10 Must-Know Golden Rules of Macro Photography

One of the simplest and more satisfying types of photography is of course, macro photography. Macro photography is defined as the close up focus of a subject with the use of a strong lens. You can use macro photography on many subjects such as minerals, flowers, snowflakes, butterflies, plants and so on. You can use your yard, the forest and the beach; these places can supply you with hours and hours of enjoyment for macro photography. 

There is no reason to subject yourself only to nature with macro photography either, you can use it for your collections of stamps, coins, or anything that you feel will be appealing to the eye. Even the advanced photographer can find something new and exciting about macro photography. Some people have used it for documentation of valuables for insurance and so on. There is no limit to the enjoyment you can derive from macro photography, you may have 1 single subject that can give you hours of possibilities.

Basic Macro Photography tips
First of all you need to get the right equipment. You can’t depend on just any lens to get a good shot and hope does not float in this situation. Your choice of subject may be tricky for good depth, especially if you choose to shoot an abstract with your subject.

If you’re shooting a still photo, the use of a tripod is also quite useful. This is very important because you don't want the camera moving around as you are shooting macro photos. You should have a release on your tripod so you can move the camera while shooting and still have it attached. Macro photography is a wonderful way to create art when done properly. Subjects that may be hard to see with the eye can be explored and the image heightened with this type of photography. Whether you are home or in your garden, there are many subjects to choose from.

Consider things like texture, shapes and colors or anything that will make your subject more interesting. There are things like lighting and angles that can make your macro images more interesting also. To create your own macro studio, all you need is a box. Open the box in the front and the top and drape any color of fabric over it. Black drapes are wonderful to use when shooting an object of color.

For lighting your macro studio, you can use things such as reading lamps with reveal bulbs that will give a softer light than the general light bulbs. The trick is that macro photos are all about trying and retrying until you come up with the images desired.
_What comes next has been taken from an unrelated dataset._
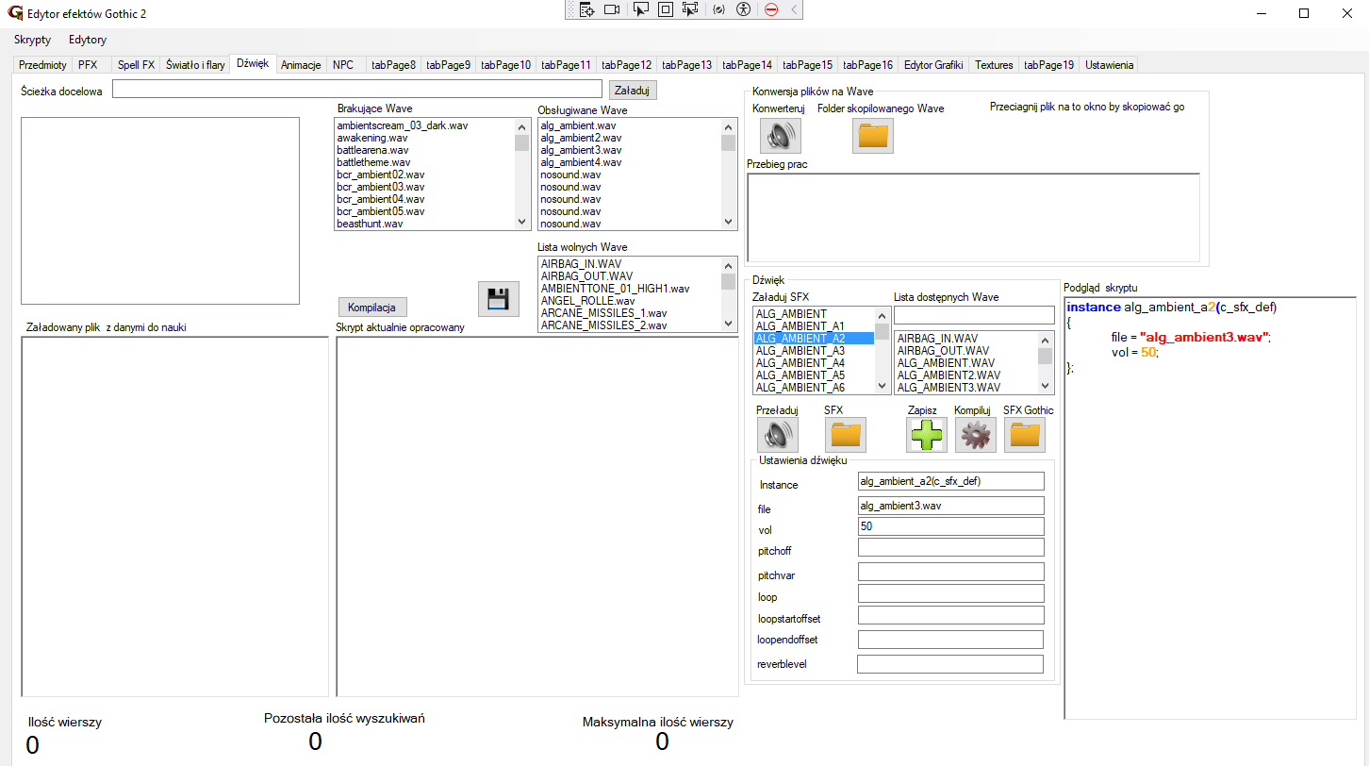Open the Folder skopiowanego Wave folder icon

pyautogui.click(x=873, y=136)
Results are rewarding and the art and creativity will become part of you and what makes it unique.

The 10 Golden rules

1. Be Steady – Use of a tripod is vital to keep the camera shaking to a minimum, it is especially important in macro photography

2. Wind - Macro photography is nearly impossible in the wind, be prepared with a wind break to allow you to get the right shot

3. Props - added impact is alright for your shots, a mist of water can give the feel of early morning dew.

4. Sharpness - Use an aperture of f/11-f/22 so you can maximize your DOF. Keep the camera parallel to your subject; take test shots until you get the effect you want.
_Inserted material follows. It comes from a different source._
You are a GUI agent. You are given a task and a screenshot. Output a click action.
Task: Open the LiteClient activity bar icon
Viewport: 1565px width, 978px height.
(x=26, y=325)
5. Close up – Remember the 1:1 life-size photo is the best, you need your special lens, a focal length of 100-200mm is a good working distance.

6. Focus Manually – Switch to manual focus, although auto focus is great normally, you want to have more control as you shoot your macro photos. For the best DOF, focus on the mid portion of your subject.

7. Background – Try not to use the background the same color as your subject, bright lights and clutter will also draw the viewers focus away from the subject.

8. Fill in Flash – a flash is great and on sunny days it will help eliminate shadows.

9. Get the White right - Remember when shooting something of a very light color, you may want to compensate by adding a stop or two of positive exposure to compensate for underexposure.

10. Diffuse light for Capturing Details - the use of a diffuser will help on those very sunny days; this will help you to maximize the details of a subject. The best time to shoot outdoors is on an overcast day.